So, like I said before, the real advice I can give to everyone is to just chill. Deal with it. Have fun and enjoy the ride.
Oh, another thing…
Saying that “The FCC kills off innovation” is like saying you get the clap from someone sneezing.
What stifles innovation is the desire to avoid risk. Everything you do has risk. My wife is a Real Estate Agent, and that carries an incredible amount of risk. So much so that her agency, Coldwell Banker, has a separate legal department set up just to help defend the RE Agent from the frivolous and baseless lawsuits that invariably come along.
I run a computer consulting company, and I run the risk of getting sued out of my socks, despite my best efforts to the contrary.
The mom-and-pop luncheonette on the corner runs a grave risk every time they set out a plate in front of a customer.
It’s not the FCC, or their like, that stifles innovation. What stifles innovation is the same thing that stifled it all the way back to the Dawn of Man: the lack of balls. The guy who says “Oooh! There’s a risk - so I’ll just say ” ‘naff this! “ - stifles innovation, his own. He doesn’t want to take risks or try to work with what he has to make it what he wants to have. He wants it for free.
Likewise, talking about the bazillion dollar fines that the FCC can impose is similarly reactionary and pointless. Let’s say that the FCC DID decide my little boards should have been tested. Are they going to fine a small one-man-shop back in the ‘90’s several bazillion dollars for a few pc boards? No way! Not only no way, but no effin’ way! They’d tell me to stop what I’m doing - and perhaps even offer some advice on how to do it better.
I worked in a very tightly regulated avionics manufacturing company for just about forever. Having the FAA and the Department of Defense breathing down your neck isn’t fun. But you learn how to play the game - you show them what they want to see. You don’t act carelessly, you don’t get stupid. You don’t prance around like an [donkey’s back-side]. And if something goes wrong, you listen attentively to what they have to say instead of flippin' ‘em the bird. You do all that and things work themselves out.
Yes, innovation carries risk. Independent thinking carries risk. That’s the nature of the beast. Sometimes you gotta have a Brass Set of Bowling Balls to even think of trying some of this stuff, but as my wife says, “If you don’t take risks, you’ll never drink champagne.”
And that’s just the way it is.
Radio innovation did not decline in the US, however manufacturing moved overseas to take advantage of cheaper labor.

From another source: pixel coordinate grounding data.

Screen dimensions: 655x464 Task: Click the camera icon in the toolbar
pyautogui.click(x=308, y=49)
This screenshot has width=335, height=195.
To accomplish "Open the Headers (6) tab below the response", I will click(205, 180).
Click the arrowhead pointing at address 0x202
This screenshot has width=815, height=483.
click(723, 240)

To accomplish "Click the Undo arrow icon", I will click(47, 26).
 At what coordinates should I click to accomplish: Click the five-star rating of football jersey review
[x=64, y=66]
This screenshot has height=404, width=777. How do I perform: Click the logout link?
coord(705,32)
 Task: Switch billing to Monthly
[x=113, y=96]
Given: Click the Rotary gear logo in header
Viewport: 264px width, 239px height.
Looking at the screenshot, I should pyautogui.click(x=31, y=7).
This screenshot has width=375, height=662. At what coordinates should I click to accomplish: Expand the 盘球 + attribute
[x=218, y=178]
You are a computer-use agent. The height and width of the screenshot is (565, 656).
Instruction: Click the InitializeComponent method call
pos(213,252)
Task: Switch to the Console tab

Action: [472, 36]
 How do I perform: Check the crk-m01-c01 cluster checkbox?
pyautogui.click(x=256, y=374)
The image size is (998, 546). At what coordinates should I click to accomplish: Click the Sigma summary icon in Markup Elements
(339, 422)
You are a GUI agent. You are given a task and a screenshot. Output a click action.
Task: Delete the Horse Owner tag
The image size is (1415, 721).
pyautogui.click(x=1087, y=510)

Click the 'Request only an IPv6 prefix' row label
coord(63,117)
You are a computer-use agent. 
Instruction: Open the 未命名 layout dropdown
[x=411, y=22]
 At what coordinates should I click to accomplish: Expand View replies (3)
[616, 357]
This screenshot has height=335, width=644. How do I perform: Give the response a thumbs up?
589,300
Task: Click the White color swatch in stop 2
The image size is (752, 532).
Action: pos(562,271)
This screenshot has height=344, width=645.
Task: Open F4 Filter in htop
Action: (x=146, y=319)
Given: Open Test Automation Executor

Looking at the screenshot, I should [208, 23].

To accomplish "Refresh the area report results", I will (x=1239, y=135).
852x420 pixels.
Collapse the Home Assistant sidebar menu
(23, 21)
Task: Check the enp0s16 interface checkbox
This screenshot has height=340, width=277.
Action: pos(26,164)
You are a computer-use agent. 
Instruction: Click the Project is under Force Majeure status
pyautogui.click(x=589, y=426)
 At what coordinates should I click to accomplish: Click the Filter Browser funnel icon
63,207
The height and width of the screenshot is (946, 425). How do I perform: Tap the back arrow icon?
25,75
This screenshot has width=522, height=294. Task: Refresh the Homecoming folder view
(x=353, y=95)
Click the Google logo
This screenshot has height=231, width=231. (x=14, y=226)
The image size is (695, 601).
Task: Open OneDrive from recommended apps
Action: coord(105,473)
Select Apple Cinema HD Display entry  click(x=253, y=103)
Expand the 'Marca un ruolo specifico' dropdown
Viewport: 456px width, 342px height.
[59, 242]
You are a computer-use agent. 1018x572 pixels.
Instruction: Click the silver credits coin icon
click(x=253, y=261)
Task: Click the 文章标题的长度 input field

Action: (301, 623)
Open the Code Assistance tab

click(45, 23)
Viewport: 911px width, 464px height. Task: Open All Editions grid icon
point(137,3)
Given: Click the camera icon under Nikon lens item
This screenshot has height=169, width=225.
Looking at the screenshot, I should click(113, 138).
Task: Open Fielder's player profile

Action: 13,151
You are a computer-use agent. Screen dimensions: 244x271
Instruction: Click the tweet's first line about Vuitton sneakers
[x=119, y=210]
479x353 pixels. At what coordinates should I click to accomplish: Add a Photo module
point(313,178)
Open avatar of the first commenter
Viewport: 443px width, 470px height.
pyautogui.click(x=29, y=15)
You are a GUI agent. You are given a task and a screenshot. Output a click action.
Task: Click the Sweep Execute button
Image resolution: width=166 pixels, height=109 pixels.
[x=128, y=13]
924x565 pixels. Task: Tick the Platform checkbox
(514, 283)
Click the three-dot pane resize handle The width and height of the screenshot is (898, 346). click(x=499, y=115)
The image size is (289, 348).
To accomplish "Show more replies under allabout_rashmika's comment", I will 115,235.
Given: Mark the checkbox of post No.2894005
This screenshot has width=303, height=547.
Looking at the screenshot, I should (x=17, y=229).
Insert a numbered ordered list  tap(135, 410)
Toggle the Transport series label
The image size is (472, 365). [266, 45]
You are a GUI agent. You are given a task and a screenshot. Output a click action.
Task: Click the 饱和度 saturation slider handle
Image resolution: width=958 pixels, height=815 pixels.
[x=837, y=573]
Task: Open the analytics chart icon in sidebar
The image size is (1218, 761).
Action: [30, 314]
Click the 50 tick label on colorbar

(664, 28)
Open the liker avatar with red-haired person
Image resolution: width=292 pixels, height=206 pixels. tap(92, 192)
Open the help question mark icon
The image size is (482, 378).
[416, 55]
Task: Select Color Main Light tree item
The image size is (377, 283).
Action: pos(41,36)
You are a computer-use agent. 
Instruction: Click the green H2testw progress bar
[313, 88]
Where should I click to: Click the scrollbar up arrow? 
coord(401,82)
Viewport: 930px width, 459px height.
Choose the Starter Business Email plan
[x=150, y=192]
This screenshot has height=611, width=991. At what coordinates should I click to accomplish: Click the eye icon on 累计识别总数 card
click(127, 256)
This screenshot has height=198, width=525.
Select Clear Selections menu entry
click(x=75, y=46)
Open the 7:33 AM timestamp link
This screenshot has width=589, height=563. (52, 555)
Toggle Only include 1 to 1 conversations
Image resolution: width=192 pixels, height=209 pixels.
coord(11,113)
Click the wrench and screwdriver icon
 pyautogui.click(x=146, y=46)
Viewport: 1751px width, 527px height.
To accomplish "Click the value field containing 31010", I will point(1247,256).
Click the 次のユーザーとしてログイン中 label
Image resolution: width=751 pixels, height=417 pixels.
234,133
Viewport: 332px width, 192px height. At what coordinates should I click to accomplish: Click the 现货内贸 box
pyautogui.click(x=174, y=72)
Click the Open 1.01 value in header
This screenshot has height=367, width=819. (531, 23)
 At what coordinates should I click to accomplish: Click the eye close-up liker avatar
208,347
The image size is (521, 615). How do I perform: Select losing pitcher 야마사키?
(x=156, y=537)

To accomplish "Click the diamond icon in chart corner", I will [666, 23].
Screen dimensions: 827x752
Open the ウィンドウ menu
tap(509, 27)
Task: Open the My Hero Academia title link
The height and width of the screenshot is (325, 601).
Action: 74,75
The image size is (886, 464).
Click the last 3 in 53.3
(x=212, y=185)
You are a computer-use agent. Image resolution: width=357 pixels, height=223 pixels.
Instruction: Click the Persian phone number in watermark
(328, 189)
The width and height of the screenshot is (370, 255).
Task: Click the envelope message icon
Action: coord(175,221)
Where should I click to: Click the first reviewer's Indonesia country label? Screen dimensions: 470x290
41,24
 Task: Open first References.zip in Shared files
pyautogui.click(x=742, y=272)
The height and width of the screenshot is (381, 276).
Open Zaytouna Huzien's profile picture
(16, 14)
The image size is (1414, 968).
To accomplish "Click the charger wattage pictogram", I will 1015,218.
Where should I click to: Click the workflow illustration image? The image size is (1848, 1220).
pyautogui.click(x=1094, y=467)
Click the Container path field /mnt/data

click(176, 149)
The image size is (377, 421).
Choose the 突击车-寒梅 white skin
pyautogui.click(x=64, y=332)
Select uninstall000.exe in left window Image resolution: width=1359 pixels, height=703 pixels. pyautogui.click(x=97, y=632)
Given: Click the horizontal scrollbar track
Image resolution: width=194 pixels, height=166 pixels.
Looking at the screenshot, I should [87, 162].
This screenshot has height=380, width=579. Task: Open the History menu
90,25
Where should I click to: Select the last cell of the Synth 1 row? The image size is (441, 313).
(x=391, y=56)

In other cases, the business model eventually became irrelevant. Heathkit died off in the 70’s because they didn’t keep up with the times. Popular Electronics Magazine - one of my childhood favorites - also died out because interest in that kind of kit-bashing died out too.
Now, with the resurgence of companies like Arduino, and magazines like Nuts and Volts, or Servo, we can see a regrowth of the electronic hobbyist and a love of the kind of kit-bashing folks like I did when we were children and teens.
If you think the FCC killed electronic innovation here in the US, I would suggest you take a second look at the computer you’re using to type these posts. Though that particular one was probably manufactured in Asia somewhere, 99% of the research and development - not to mention the manufacture of commercially feasible personal computers happened, and still happens, in Silicon Valley among other places here in the US.
Do you like animated movies - especially ones like Monsters Inc. Cars, the various Dreamworks films, etc.? The primary development for the computers and software was done by various firms here in the U.S. LucasFilms, Industrial Light and Magic - which later became Pixar, Disney, Dreamworks, and so on.
Intel, a US based company, invented the first microprocessor, the 8008, here in the Unites States, long after the FCC was created. Likewise Texas Instruments, Motorola, Advanced Micro Devices, (AMD), Atari, Apple, - the list literally goes on and on.
And with regard to the folks like Arduino, Sparkfun, etc., if you had actually read the posting they made, they are not illegal at all.
They create sub-assemblies, which do not require testing.
Their primary markets are the experimenter, hobbyist, and to educational facilities, all of which do not require testing.
Of course, if you are going to use an Arduino board, (or more likely, use the schematic and develop your own design, it would be cheaper in the long run), and manufacture tens of thousands for someone - part of the contract price should be set up to account for both the R&D, as well as the testing that will have to be done.
Even in my own case, the circuit I made was clearly a “sub-assembly” designed to be installed into a point-of-sale display by the company that was manufacturing them, so testing was not required anyway. However, despite that, I still did a certain amount of ad-hoc testing to verify that I was being a good “electromagnetic” citizen.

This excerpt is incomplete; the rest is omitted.